The other houses in the terrace were dark, except for the flickering bluish light of tellies here and there, casting shadows on walls like Plato’s cave.
But not his house; no, it was carnival time, apparently, there. Everyone’s flat was lit (including his own, even though he was out here). And the everyone included only three people. However, since Carole-anne was one of them, Jury added on another dozen. Which would have accounted for the music, the singing, the stomping.
It was when he let himself into his own flat — no key necessary; Carole-anne had already been there and collected his stereo — that he realized the Hippodrome was right above him, in the empty flat.
One of the neighbors must have been watching for his return, for the phone rang before he could toss his keys on the desk. Yes, it was Mrs. Burgess from the house next door. Since he was a policeman, he was the neighborhood ear. When it came down to noises in his own house, his ear got a truly good workout. He merely listened and murmured while he fixed himself a sturdy drink of whiskey, put down the receiver and shut his eyes, while the distant cricket-chirp of Mrs. Burgess’s voice went on. Occasionally, he plucked the receiver from the sofa cushion and sympathized. After fifteen minutes of the Burgess voice threading through the blast upstairs, Jury told her (for the dozenth time) how difficult it was for her, but the place was swarming with cops, which accounted for the noise. They were making a drug bust, only they’d got the wrong house and it was as well she’d be up because they’d be over —
Click
went the receiver on her end. He shoved his own telephone under the couch as if it were a bad dog, and stretched out on the sofa, mercifully long. Was there a piano up there? Someone was certainly playing hell-for-leather. It was a rugless hardwood floor, and he could hear voices raised in a surge of patriotism seldom heard. If it
was up to that bunch, England would definitely be saved.
Mrs. Wassermann, Carole-anne, and Tommy. Three people sounding like three dozen.
He lay there perfectly relaxed, his drink balanced on his stomach, and, unlike his neighbor, enjoying every minute of it. Sleep, by comparison, seemed drab, almost unwholesome. He kept trying to get up, to go upstairs and join them, but his mind was too weighted down with thoughts of Watermeadows.
The death of Hannah Lean would take Sadie Diver straight out of this poor Limehouse world and into a garden paradise, where the only thing that stood between her and enough money to buy half the county was Lady Summerston.
When he felt himself tighten up again, he took a large slug of his drink and tried to empty his mind.
It was helped by the slacking of ragtime upstairs. There was a silence, and into that silence poured the mournful harmonica. Feet scraped across the floor, slow dancing to the tune of “Waltzing Matilda.”
Jury slept.
S
TREAKS
was a hairdressing salon just off the Tottenham Court Road, a glass door with a big chrome handle located under a mock-chrome awning with the name trailing wisps of silver behind it, making Jury wonder if it was absolutely de rigueur that one leave the emporium with a multicolored hairdo.
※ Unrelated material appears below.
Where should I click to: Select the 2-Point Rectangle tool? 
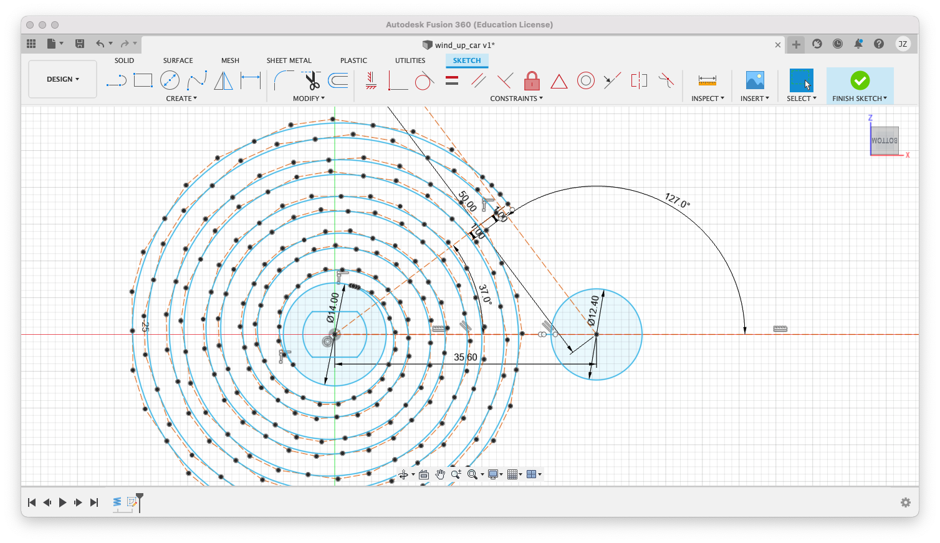point(143,80)
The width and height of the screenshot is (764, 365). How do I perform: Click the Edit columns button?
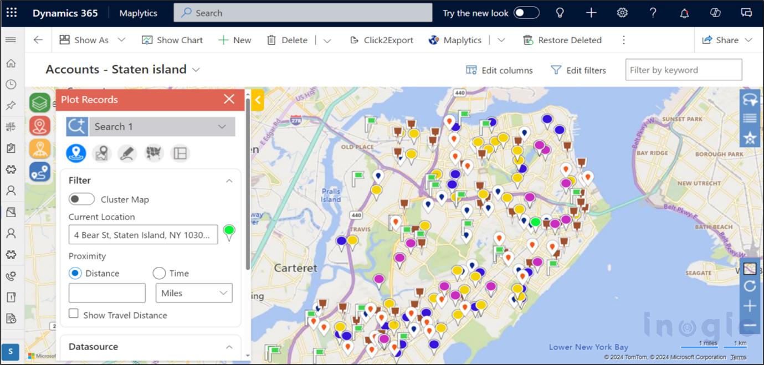[x=499, y=70]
“ ’Ello, love,” said the young woman behind the kidney-shaped chrome counter. Her hennaed hair licked upward, bluey strands interspersing the brassy orange, in a caricature of hell-fire. Looking Jury up and down, she said they might be able to fit him in before their next customer, who was due in at ten but was always late. Indeed, she could do him herself.
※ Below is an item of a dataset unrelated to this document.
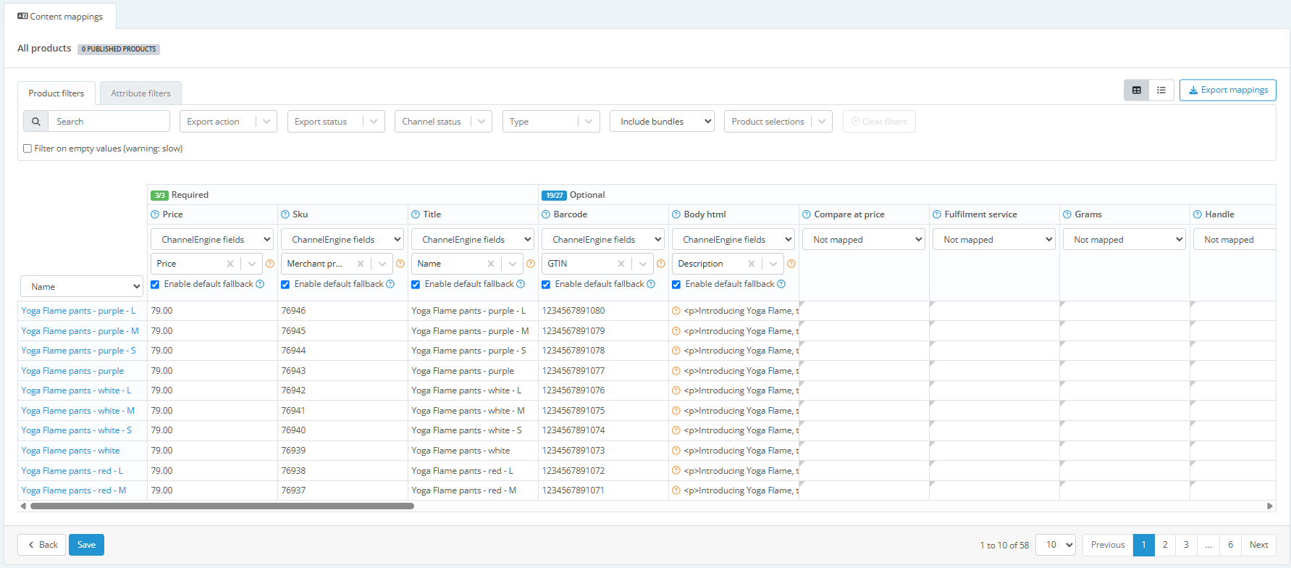
Task: Open Not mapped dropdown under Fulfilment service
Action: pos(994,239)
Jury smiled, said he hadn’t come to be “done,” and showed her his identification. “I’d like some information about one of your employees. Her name’s Sarah, or Sadie, Diver.”
“Oh, well, I don’t know her, do I?” She smiled as if that settled the point, her heart-shaped face cupped in her two hands. “You’d look absolutely smashing with just a bit of Firebrand, just a rinse, you know.”